5. For these people (40% of the total), a choice is required between immediate IVF, or pelvic surgery followed by either expectant management, IUI or IVF as appropriate. There are clear criteria for this decision, as described in the literature
6. If none of these are seen, the patient is treated expectantly or by IUI as appropriate. This applies to approximately 60% of patients in developed countries.

== Consequences of these decisions ==
The consequences of these decisions can only be judged in relation to the standard model of assessment and treatment prevailing in any country at a particular time.

The "standard model" in general use in Europe in 2007 is three cycles of IUI in alternate menstrual cycles, followed by IVF if the IUI is unsuccessful.

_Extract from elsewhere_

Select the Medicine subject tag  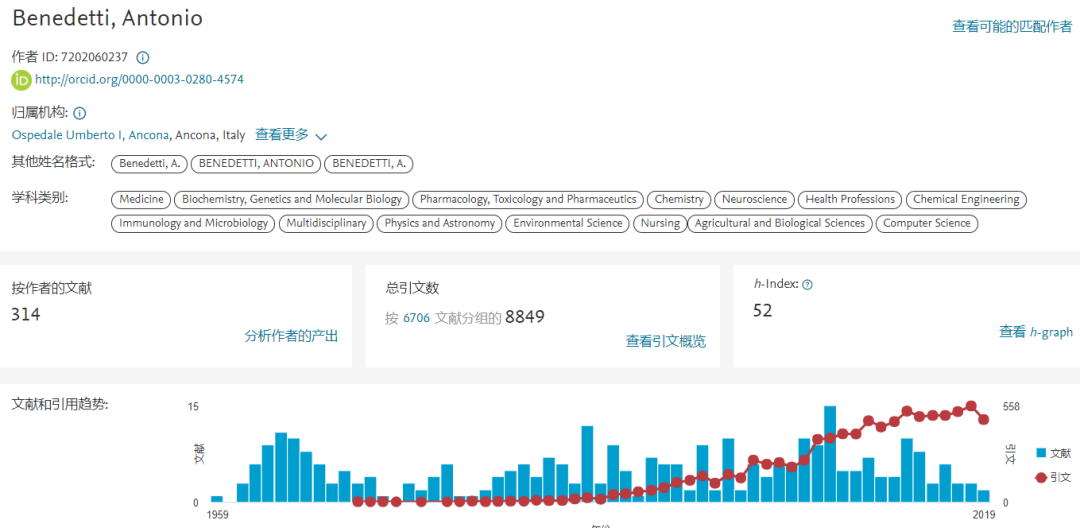click(141, 199)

If we compare what occurs on average to the people in each of the four treatment groups above between the standard model and the fertiloscopy model, we see the following:
1. In the IVF group, under fertiloscopy they would achieve the normal pregnancy rate of 30% per cycle, starting in cycle 1. But in the standard group they would receive three unsuccessful cycles of IUI in six months before moving to IVF and then achieving 30% per cycle
2. In the surgery group (whether tubal surgery or removal of endometriosis/adhesions), under fertiloscopy they would achieve 10-20% pregnancies per cycle with natural intercourse, and then (if not pregnant after 6–12 months depending on the age of the patient) move to IVF with 30% pregnancies per cycle, whereas in the standard group they would achieve no pregnancies in three cycles of IUI in six months before moving to IVF and then achieving 30% pregnancies per cycle
3. In the "expectant or IUI" treatment group, there will be no difference between a group diagnosed by fertiloscopy and a group without. For both, the pregnancy rate per cycle would be 10%, the same as in the standard group. Both would move to IVF after three unsuccessful cycles with 30% pregnancies per treatment cycle

The overall impact of this is that whereas fertiloscopy makes no difference to the people who are normal (in that nothing is discovered by fertiloscopy), for the other 45% it makes a big difference because they immediately receive the treatment they need, and have a chance of becoming pregnant immediately, whereas without fertiloscopy they would have to go through three cycles of IUI without effect before being offered IVF (which might not be the ideal treatment in any case).